September 27, 2024
Burjatische Stimmen gegen den Krieg: Widerstand und postkoloniale Perspektiven

Schon kurz nach Beginn der russischen Großinvasion in die Ukraine, im März 2022, posteten burjatische Aktivisten im Internet ein Video, das gegen die mediale Darstellung burjatischer Soldaten als Putins loyalste Kämpfer protestiert. „Burjaten, das ist nicht unser Krieg. Widersetzt euch!“, heißt es darin. Die seit 2016 in Prag lebende Burjatin Aleksandra Garmazhapova, die das Video mit verbreitete, erklärt: „Wir wollten sagen, dass auch wir Burjaten Russlands verbrecherische Aggression gegen die Ukraine nicht unterstützen.“ Etwa eine Million Menschen hätten es gesehen.
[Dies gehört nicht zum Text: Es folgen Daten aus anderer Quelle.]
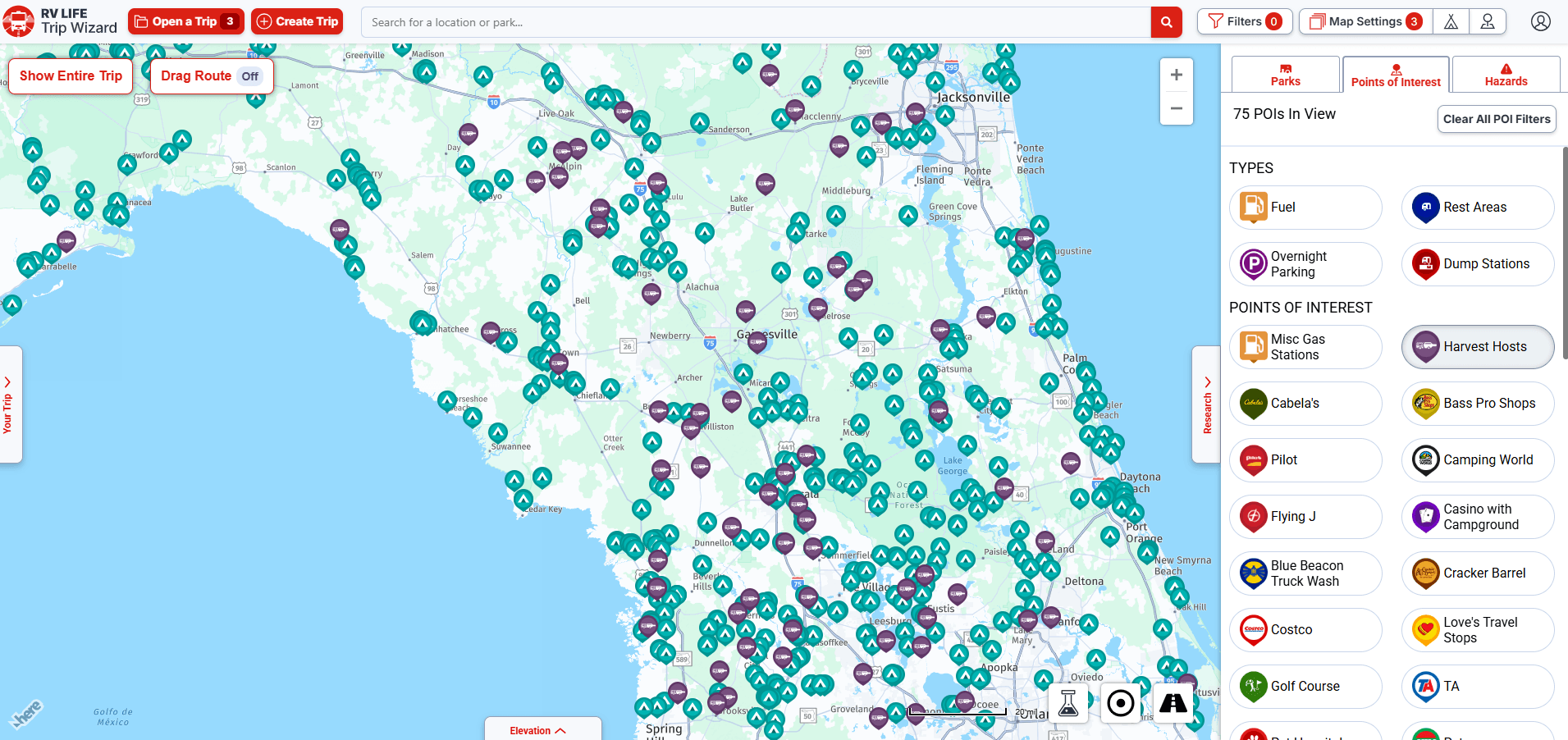This screenshot has height=740, width=1568.
Task: Click the map zoom in plus button
Action: pyautogui.click(x=1176, y=75)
Noch im selben Monat gründete sie mit anderen Aktivisten die Stiftung „Freies Burjatien“. Es ist die erste Organisation einer nationalen Minderheit aus Russland, die sich gegen den Krieg ausspricht und Moskaus Politik gegenüber den nationalen Republiken kritisiert. Nach ihrem Vorbild entstand ein Dutzend weiterer Organisationen.
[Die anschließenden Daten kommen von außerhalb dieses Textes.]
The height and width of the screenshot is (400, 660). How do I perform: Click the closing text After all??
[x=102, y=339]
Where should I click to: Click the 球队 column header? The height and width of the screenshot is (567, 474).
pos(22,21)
Migrationsmuster und -wege sind traditionellerweise eng mit der kolonialen Geschichte der betroffenen Länder verknüpft. In Eurasien ist das nicht anders. Erst vor kurzem wurde die im Westen vorherrschende historische Kolonialismusforschung einer lange überfälligen Kritik unterzogen, da sie in ihrem analytischen Rahmen keinen Platz für den russischen Imperialismus lässt. Postkoloniale Ansätze sind nichtsdestotrotz auch für das Verständnis der Beziehung zwischen Russland und seinen ehemaligen Kolonien (und heutigen Nachbarstaaten) von entscheidender Bedeutung. Der Krieg in der Ukraine hat der Welt diese Dynamiken auf grausame Weise vor Augen geführt. Angesichts des ukrainischen Kampfes geraten jedoch die weit ausgedehnte östliche Peripherie Russlands und die ehemaligen russischen Kolonien, die heute unabhängige Staaten sind, leicht in Vergessenheit. Deren Bewohner:innen haben nicht nur bis heute unter den Folgen des russischen Kolonialismus zu leiden, sondern erleben auch eine Rassifizierung, von der Ukrainer:innen nicht betroffen sind.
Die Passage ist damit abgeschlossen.